Moderate hypothermia has been shown to have therapeutic utility in the treatment of cerebral ischemia and to attenuate the rise in interstitial concentrations of the excitatory amino acid neurotransmitter L-glutamate. In this study, the influence of hypothermia on traumatic brain injury (TBI) was assessed using a controlled cortical impact model. Rats were cooled to 32.0-33.0 degrees C at least 30 min before injury and maintained at this temperature for 2 h after injury. The influence of hypothermia on the immediate increase in interstitial concentrations of aspartate and glutamate and the volume of the resultant lesion 14 days after TBI was then determined. The volume of the lesion (mean +/- SEM) in hypothermic animals (8.2 +/- 1.3 mm3, n = 9) was significantly smaller than that of normothermic animals (13.2 +/- 1.7 mm3, n = 8). By contrast, TBI-induced increases in dialysate concentrations of aspartate and glutamate were similar at the two temperatures. Thus, aspartate content (nmol/10 min) in animals maintained at 37.0-37.5 degrees C (n = 6) and 32.0-33.0 degrees C (n = 6) increased from respective mean preinjury values of 0.05 +/- 0.02 and 0.08 +/- 0.02 to much larger peak values (0.78 +/- 0.13 and 0.71 +/- 0.09, respectively).
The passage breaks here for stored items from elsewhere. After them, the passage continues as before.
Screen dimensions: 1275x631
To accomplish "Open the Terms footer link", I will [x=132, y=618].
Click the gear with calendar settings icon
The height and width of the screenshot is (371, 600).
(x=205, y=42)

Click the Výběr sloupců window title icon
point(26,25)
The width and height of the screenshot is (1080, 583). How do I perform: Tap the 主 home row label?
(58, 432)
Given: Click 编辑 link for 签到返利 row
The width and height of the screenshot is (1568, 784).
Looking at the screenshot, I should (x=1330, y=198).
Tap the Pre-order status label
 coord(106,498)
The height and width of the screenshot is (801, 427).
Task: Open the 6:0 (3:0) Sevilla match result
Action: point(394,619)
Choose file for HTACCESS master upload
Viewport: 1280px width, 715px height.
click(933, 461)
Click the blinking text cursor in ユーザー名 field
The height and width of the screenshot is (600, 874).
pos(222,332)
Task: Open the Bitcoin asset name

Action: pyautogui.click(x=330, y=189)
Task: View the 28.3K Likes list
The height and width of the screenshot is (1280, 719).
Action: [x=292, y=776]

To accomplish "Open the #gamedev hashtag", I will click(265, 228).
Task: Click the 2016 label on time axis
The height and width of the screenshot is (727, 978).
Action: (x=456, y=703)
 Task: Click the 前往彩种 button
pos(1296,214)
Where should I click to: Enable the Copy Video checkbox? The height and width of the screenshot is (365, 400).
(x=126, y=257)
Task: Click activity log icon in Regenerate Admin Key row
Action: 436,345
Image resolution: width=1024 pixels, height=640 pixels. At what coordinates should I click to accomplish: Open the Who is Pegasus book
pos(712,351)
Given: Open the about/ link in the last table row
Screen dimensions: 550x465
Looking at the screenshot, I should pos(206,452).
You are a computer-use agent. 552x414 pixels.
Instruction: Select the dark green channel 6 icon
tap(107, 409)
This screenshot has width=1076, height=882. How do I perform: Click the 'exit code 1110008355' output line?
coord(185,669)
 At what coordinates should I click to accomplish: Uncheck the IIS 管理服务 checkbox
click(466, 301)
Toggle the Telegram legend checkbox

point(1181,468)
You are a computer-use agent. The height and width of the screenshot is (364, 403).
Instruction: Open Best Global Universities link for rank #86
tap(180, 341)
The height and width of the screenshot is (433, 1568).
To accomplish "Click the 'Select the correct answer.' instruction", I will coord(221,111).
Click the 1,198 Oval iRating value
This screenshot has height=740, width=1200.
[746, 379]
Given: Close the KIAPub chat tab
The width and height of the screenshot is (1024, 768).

Similarly, under normothermic conditions glutamate content (nmol/10 min) increased from 0.13 +/- 0.03 to 3.08 +/- 0.52 and from 0.19 +/- 0.06 to a peak value of 3.09 +/- 0.26 under hypothermic conditions. These data clearly demonstrate the cytoprotective action of moderate hypothermia and further suggest that this action is not mediated by attenuation of the rise in interstitial concentrations of aspartate and glutamate.